Do this -> Pick out every line in the rows below that contains the string "agent". Case counts.
* * * *
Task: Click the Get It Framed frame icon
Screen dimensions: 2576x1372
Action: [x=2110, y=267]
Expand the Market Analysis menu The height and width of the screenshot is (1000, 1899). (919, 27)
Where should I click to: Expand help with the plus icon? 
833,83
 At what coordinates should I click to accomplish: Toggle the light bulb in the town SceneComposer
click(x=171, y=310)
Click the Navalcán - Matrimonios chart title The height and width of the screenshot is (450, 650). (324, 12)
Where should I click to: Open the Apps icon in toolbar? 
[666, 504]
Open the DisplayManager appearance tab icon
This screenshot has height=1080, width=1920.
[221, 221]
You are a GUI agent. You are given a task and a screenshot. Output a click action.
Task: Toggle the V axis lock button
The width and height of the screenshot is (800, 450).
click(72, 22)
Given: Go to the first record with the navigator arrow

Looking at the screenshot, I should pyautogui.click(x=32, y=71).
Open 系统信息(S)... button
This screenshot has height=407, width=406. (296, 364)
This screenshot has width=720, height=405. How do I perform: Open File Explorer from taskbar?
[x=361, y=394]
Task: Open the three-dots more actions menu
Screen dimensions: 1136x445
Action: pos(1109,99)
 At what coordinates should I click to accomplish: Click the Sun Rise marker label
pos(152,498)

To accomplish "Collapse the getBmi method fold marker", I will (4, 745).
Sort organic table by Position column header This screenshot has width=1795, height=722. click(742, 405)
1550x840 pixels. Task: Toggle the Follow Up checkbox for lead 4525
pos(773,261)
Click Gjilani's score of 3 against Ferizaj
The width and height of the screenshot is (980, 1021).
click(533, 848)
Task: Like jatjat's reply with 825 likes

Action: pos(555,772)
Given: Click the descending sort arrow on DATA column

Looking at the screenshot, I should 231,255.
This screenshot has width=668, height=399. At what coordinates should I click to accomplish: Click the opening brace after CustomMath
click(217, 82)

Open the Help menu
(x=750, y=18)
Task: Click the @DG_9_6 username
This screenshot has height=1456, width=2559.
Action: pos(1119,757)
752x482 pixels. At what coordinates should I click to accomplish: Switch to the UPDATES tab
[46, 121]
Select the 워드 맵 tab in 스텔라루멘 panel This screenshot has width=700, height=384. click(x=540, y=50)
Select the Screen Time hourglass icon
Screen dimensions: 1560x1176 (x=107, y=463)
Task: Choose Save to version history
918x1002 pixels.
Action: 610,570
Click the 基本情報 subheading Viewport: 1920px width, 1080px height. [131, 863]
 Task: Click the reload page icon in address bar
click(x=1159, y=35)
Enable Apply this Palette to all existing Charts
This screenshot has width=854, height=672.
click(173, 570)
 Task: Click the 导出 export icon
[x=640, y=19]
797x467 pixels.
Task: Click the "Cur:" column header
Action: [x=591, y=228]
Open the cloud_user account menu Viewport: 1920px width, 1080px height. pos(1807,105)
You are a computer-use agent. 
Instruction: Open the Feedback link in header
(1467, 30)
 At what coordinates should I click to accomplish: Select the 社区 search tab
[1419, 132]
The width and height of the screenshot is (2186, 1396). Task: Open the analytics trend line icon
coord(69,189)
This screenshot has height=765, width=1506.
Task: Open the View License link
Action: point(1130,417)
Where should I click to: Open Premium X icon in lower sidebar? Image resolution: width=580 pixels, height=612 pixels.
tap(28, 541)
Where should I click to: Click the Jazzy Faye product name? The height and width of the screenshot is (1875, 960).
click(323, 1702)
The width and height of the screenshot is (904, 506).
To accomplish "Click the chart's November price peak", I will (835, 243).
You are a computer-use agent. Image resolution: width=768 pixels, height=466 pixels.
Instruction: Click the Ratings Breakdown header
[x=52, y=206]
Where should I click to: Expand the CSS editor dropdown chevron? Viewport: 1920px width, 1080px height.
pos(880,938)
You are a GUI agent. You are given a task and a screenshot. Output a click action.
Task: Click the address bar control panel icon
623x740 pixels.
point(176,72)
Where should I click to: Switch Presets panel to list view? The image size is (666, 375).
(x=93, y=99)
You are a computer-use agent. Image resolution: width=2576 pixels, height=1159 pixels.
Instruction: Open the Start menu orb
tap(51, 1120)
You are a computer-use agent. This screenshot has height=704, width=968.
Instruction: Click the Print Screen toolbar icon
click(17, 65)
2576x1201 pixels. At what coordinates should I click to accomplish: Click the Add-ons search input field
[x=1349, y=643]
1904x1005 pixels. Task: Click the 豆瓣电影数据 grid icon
* * * *
Solution for this exercise ->
You are a GUI agent. You are given a task and a screenshot. Output a click action.
You are a computer-use agent. 
You are a computer-use agent. Image resolution: width=768 pixels, height=466 pixels.
You are a GUI agent. You are given a task and a screenshot. Output a click action.
You are a computer-use agent. Image resolution: width=2576 pixels, height=1159 pixels.
You are a computer-use agent. This screenshot has height=704, width=968.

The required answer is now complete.